Annotation: Michel-Rolph Trouillot’s “An Unthinkable History” (1995)

Peer-Review: 0

This annotation was written in reference to my paper: “Looking Behind the Bedroom Door: Productive Sensationalism and Domestic Violence in Leonora Sansay’s Secret History.” See my prospectus here.

Trouillot, Michel-Rolph. “An Unthinkable History: The Haitian Revolution as a Non-event.” Silencing the Past: Power and the Production of History. Boston: Beacon Press, 1995. 70-107. Print.

In his article, Trouillot offers important historical background on the Haitian Revolution. He exposes the paradox of Enlightenment thought, which celebrated universal human rights and equality while oppressive institutions of slavery and racial oppression still persisted. Trouillot asserts that “Colonization provided the most potent impetus for the transformation of European ethnocentrism into scientific racism,” where the enslavement of blacks were rationalized as a result of their inherent biological inferiority (77). He demonstrates that for the first time, humanity was considered in terms of varying degrees, where some groups were more human than others. It was widely believed that at the very bottom of this scale, “enslaved Africans and their descendents could not envision freedom—let alone formulate strategies for gaining and securing such freedom” (73). Trouillot therefore argues that even as it happened, the Haitian Revolution was “unthinkable” for the people of the time and even afterwards as world nations refused to officially acknowledge the new republic. Trouillot borrows Pierre Bourdieu’s concept of the “unthinkable” as referring to “that which one cannot conceive within the range of possible alternatives which perverts all answers because it defies the terms under which the questions are phrased” (82). He describes how French delegates, such as Jean-Pierre Brissot, could not immediately accept the news that a revolution had occurred in Sain Domingue, outlining reasons for its sheer impossibility. Trouillot further asserts that when such facts became undeniable, much effort was expended to specifically narrate the revolution in a way that would fit into a white European worldview and uphold its racial and cultural hierarchies.

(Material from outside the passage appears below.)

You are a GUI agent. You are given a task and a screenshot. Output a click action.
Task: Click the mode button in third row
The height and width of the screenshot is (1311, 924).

He discusses two different “formulas of silence” employed, one that involves complete erasure of the Haitian Revolution all together through archival omission and the another that attempts to trivialize the event by ignoring its radical, singular components (96). As examples of the first Trouillot cites Eric Hobsbawm’s The Age o Revolutions 1793-1843, which makes almost no reference to the Haitian Revolution and the way in which French historians have long downplayed the significance of losing Haiti, its most valuable colonial possession at the time. (99, 101). The second, which Trouillot seems to identify as even more troubling, is how specialists on Haiti persist to search for external factors that influenced the revolution rather than accepting and recognizing the internal work of the slaves themselves.

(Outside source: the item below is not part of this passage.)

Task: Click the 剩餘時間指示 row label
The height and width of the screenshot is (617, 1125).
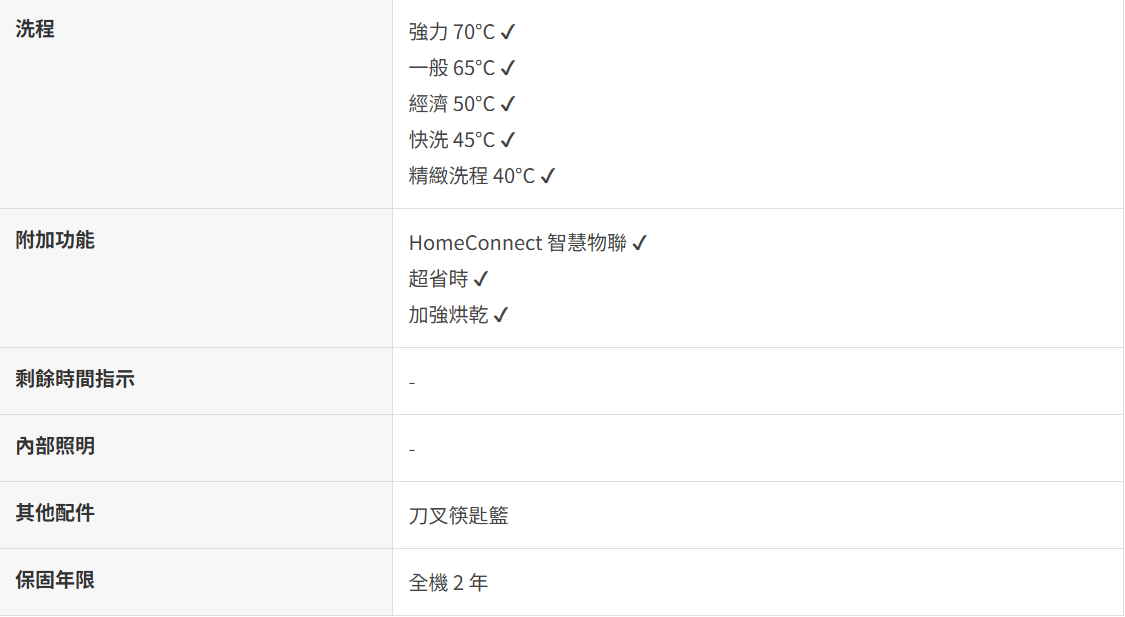Action: (x=75, y=379)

Trouillot’s emphasis on the importance of analyzing how the Haitian Revolution is narrated and for what ends will be particularly helpful in formulating my own thesis. In Secret History, Sansay herself seems to directly comment on how the Haitian Revolution was “unthinkable” for the French who believed that it would be easy for them to quickly re-colonize the island. I will examine further whether this is due to her status as an American in Saint Domingue. I am also interested in exploring how the narrative addresses other realms of the “unthinkable” in regards to gender relations—the murderous jealousy of Creole ladies and women of color as well as Clara’s own horrifying experience of domestic abuse which was “unthinkable” for her sister.